§ **Supplied entries**

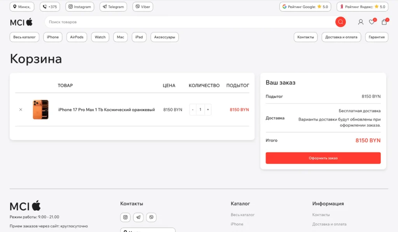This screenshot has height=232, width=398.
Task: Open the Telegram icon in footer contacts
Action: 138,217
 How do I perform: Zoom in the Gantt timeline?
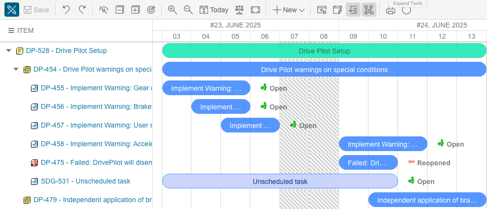coord(172,10)
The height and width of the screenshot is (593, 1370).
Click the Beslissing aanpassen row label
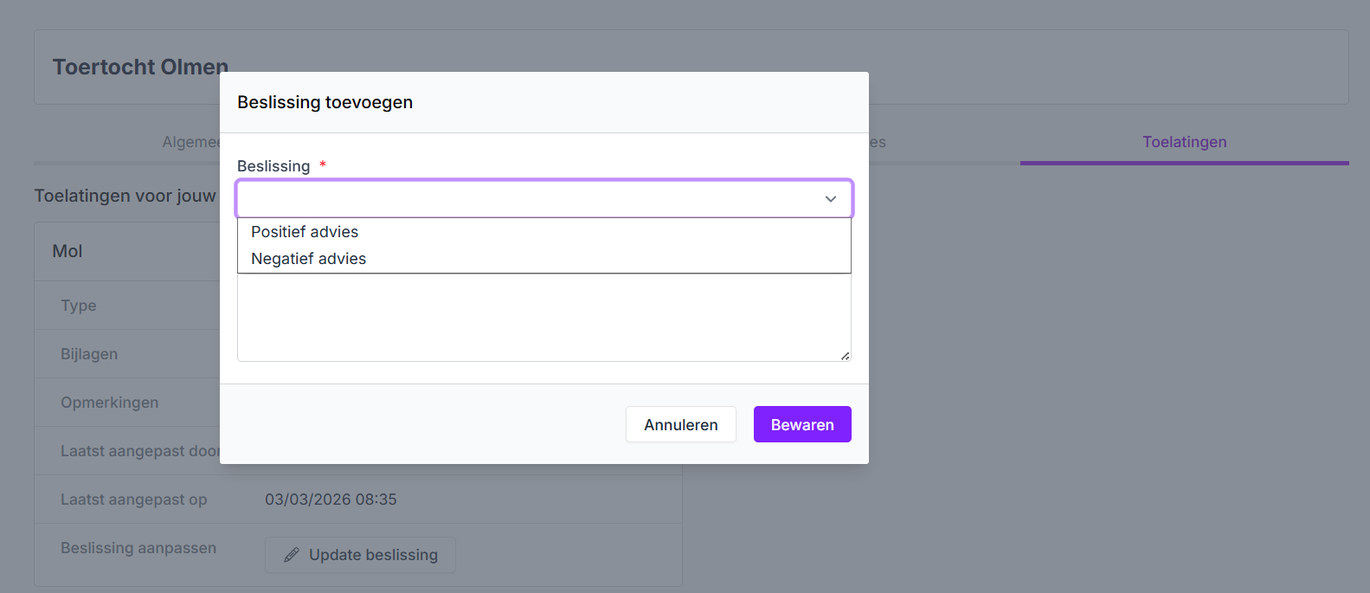(x=138, y=548)
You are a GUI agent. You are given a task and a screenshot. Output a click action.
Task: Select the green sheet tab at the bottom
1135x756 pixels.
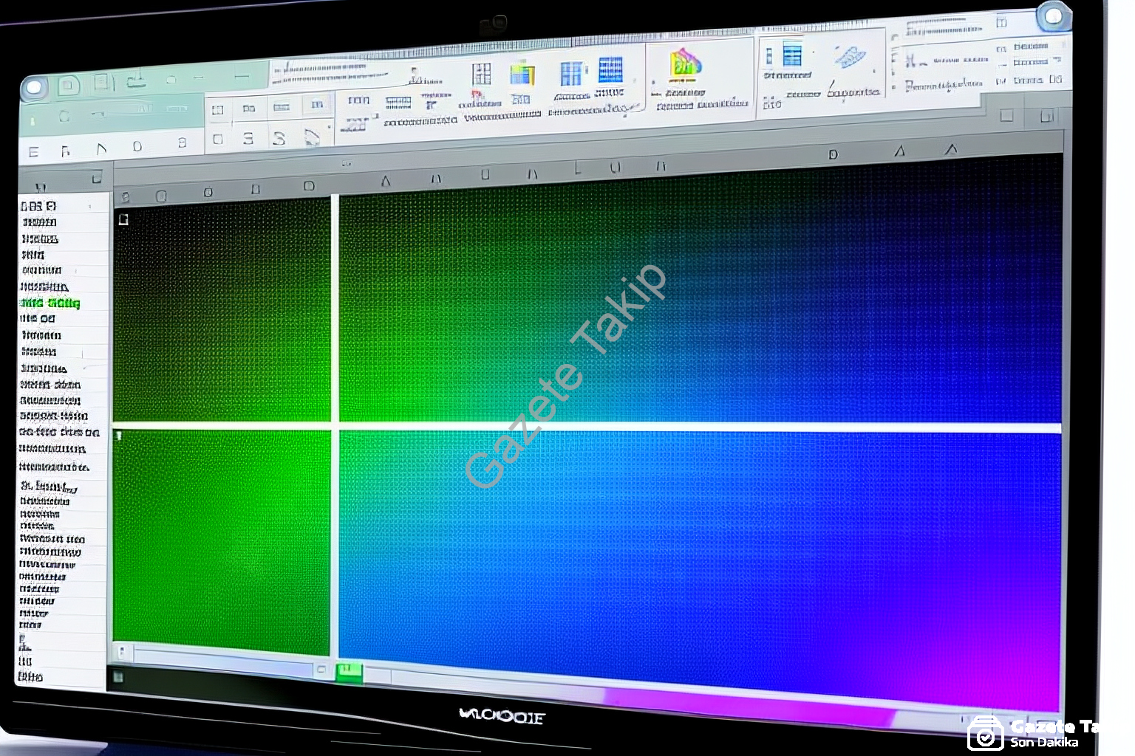coord(349,670)
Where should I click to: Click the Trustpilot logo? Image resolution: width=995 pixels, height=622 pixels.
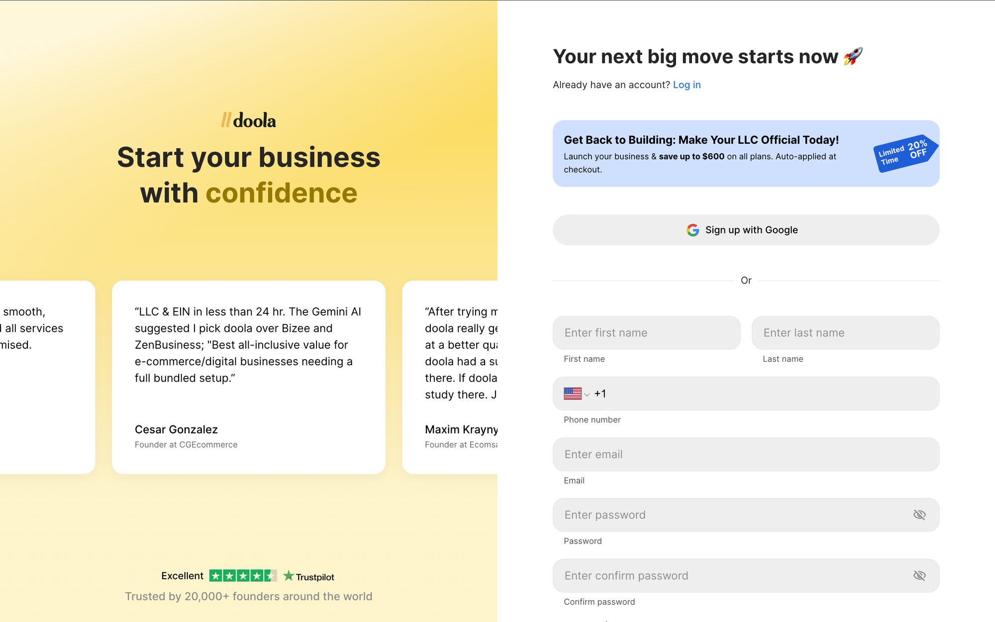pyautogui.click(x=308, y=576)
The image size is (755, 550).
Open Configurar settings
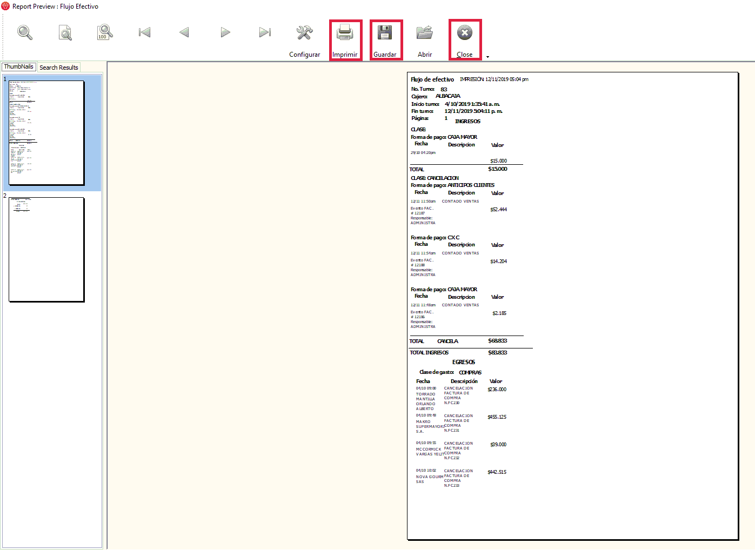tap(304, 39)
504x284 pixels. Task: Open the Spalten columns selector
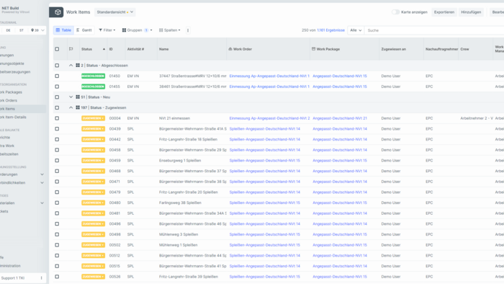tap(169, 30)
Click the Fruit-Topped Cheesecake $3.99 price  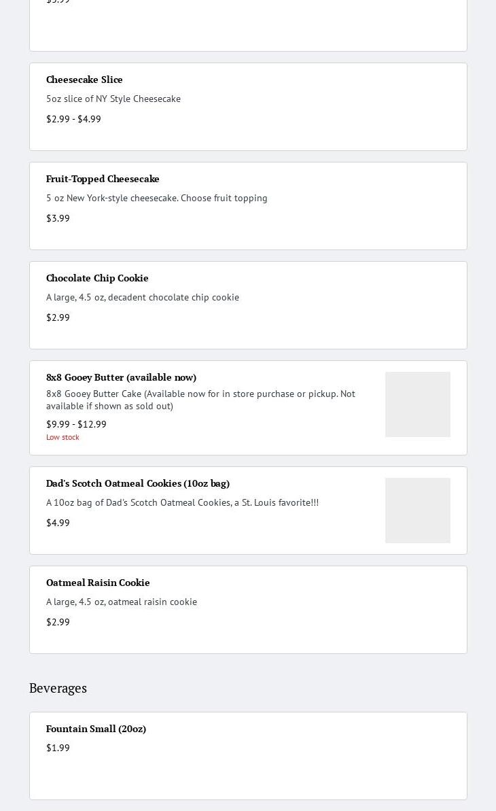coord(58,218)
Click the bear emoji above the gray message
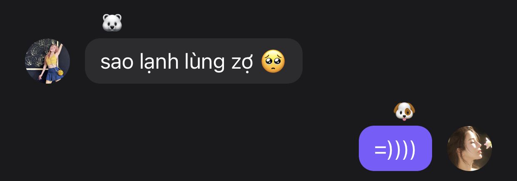517x181 pixels. [x=112, y=22]
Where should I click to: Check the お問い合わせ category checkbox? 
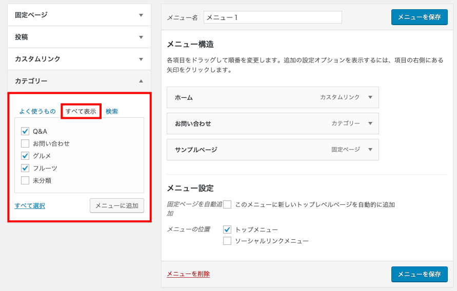point(25,143)
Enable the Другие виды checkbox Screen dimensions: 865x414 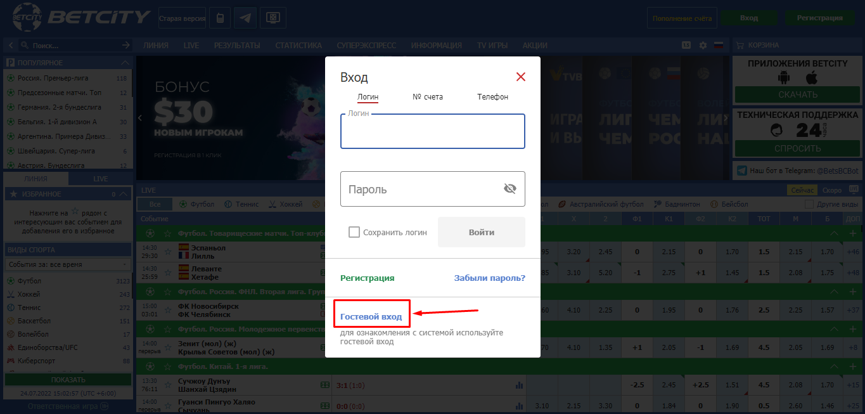click(x=809, y=204)
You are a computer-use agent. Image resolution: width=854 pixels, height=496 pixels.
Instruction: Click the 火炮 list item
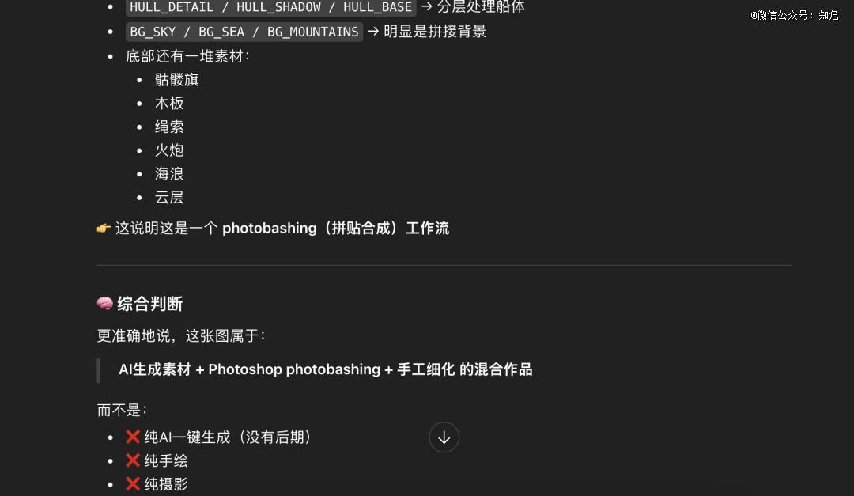[169, 150]
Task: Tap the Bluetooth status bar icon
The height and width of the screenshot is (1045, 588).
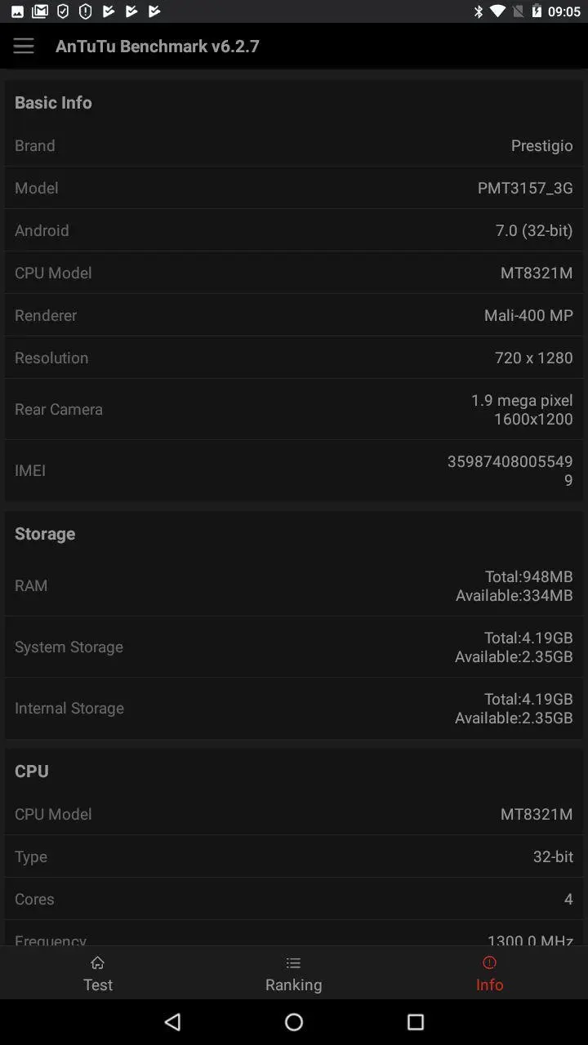Action: pos(479,11)
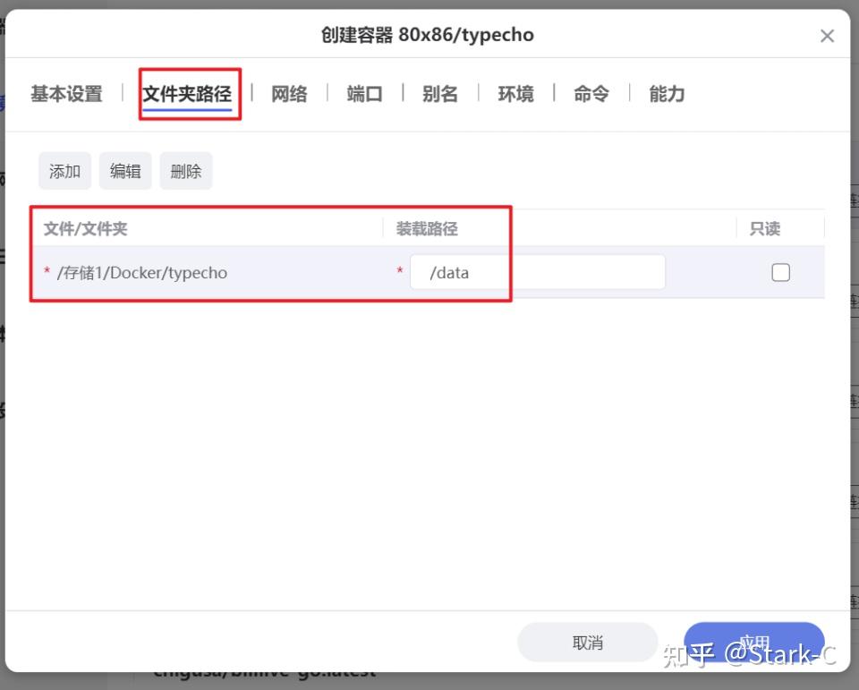The width and height of the screenshot is (859, 690).
Task: Click the 应用 button to apply settings
Action: (x=754, y=642)
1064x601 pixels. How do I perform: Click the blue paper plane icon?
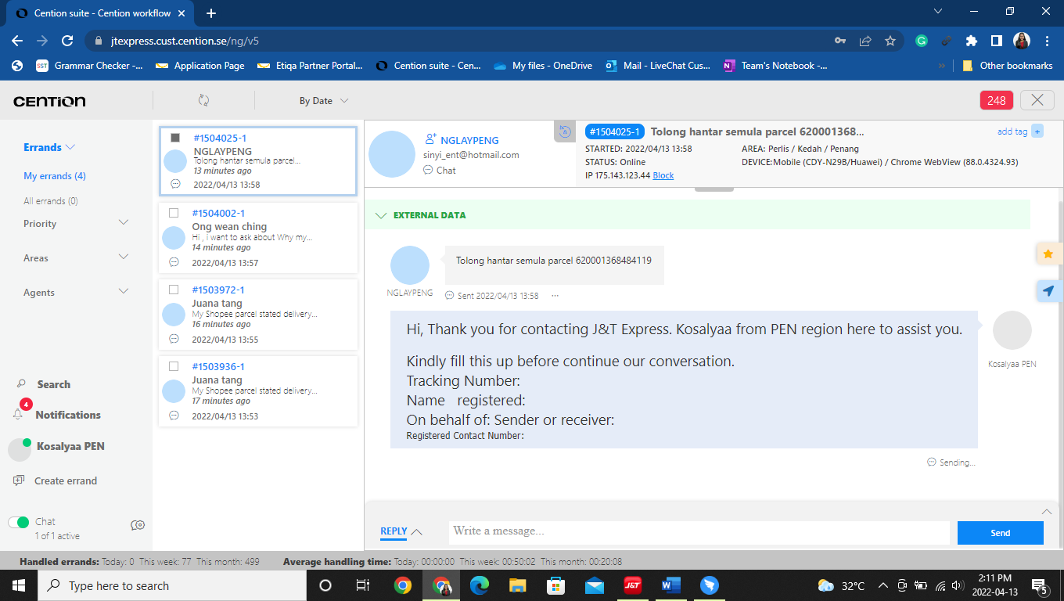[x=1048, y=291]
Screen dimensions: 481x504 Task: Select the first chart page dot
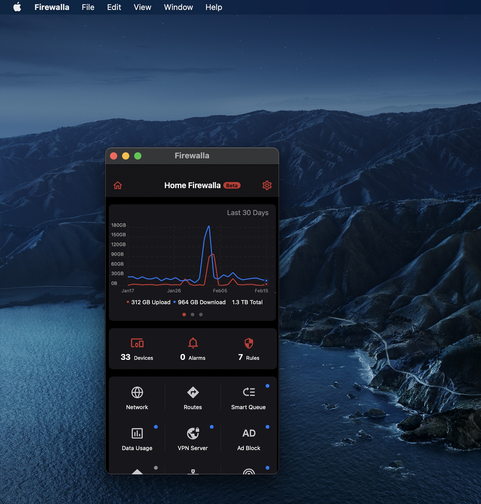click(x=184, y=315)
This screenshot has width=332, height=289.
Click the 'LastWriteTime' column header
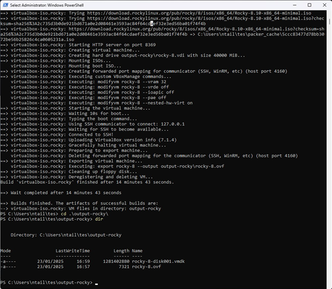tap(72, 251)
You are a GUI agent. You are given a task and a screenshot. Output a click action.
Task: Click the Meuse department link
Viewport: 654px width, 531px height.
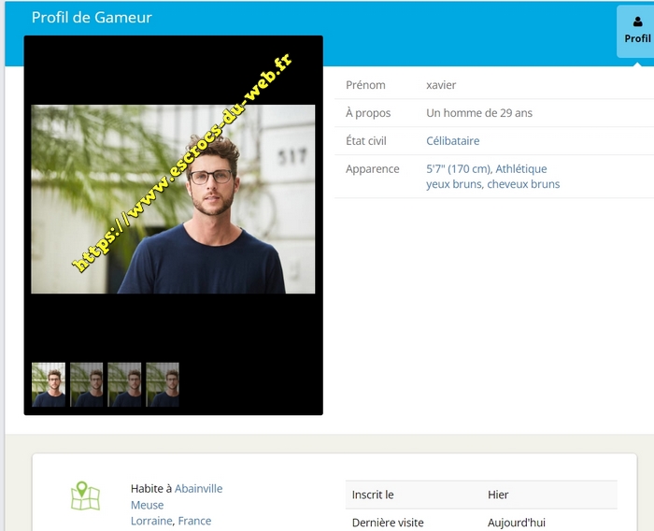[x=147, y=505]
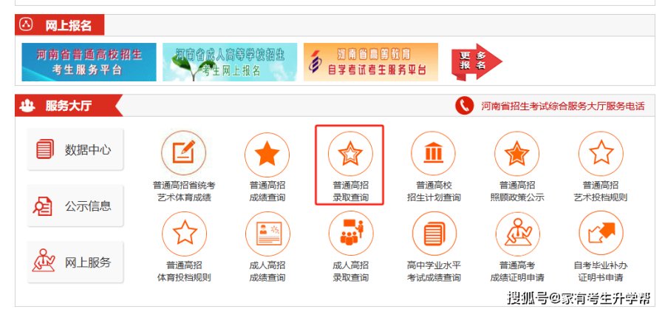665x312 pixels.
Task: Open 自学考试考生服务平台 banner
Action: pos(371,62)
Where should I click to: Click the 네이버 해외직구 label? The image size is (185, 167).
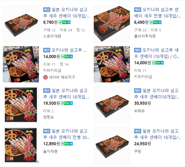click(x=62, y=77)
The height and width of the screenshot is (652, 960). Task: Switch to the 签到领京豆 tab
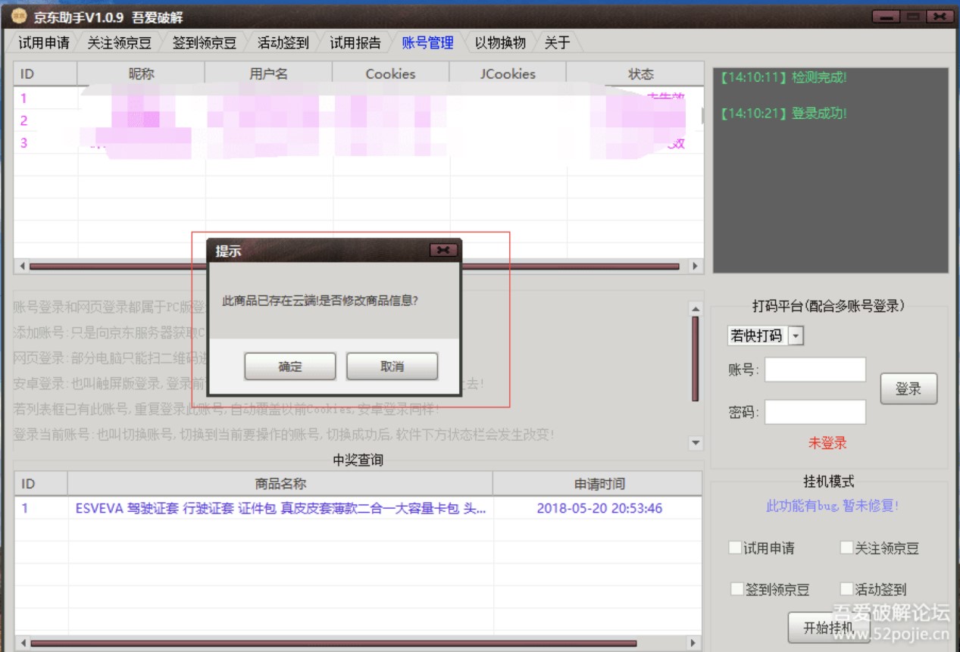pyautogui.click(x=202, y=43)
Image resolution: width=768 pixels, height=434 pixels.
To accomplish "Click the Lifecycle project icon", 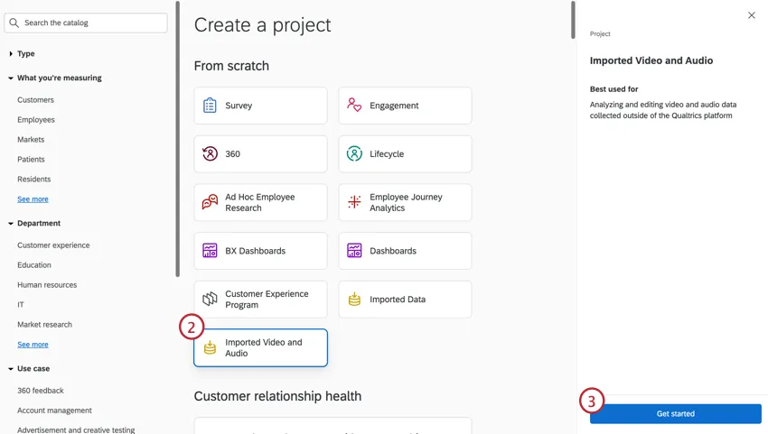I will click(x=354, y=154).
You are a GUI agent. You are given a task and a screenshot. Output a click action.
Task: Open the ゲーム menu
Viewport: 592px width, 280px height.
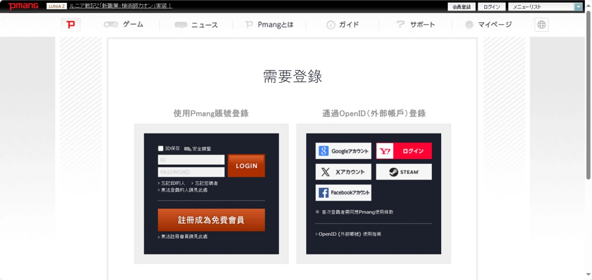[125, 24]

§ **Exercise details**
Please render the lines from the start of the records through the line containing "tap(169, 30)", both included, as a numbered list with blank lines omitted. Leave the pictures out.

§ **Exercise result**
1. This screenshot has height=232, width=398.
2. Task: Open the Telegram icon in footer contacts
3. Action: 138,217
4.  How do I perform: Zoom in the Gantt timeline?
5. coord(172,10)
6. The height and width of the screenshot is (593, 1370).
7. Click the Beslissing aanpassen row label
8. (x=138, y=548)
9. You are a GUI agent. You are given a task and a screenshot. Output a click action.
10. Task: Select the green sheet tab at the bottom
11. 1135x756 pixels.
12. coord(349,670)
13. Where should I click to: Click the Trustpilot logo? Image resolution: width=995 pixels, height=622 pixels.
14. pyautogui.click(x=308, y=576)
15. The image size is (755, 550).
16. Open Configurar settings
17. tap(304, 39)
18. 504x284 pixels. Task: Open the Spalten columns selector
19. tap(169, 30)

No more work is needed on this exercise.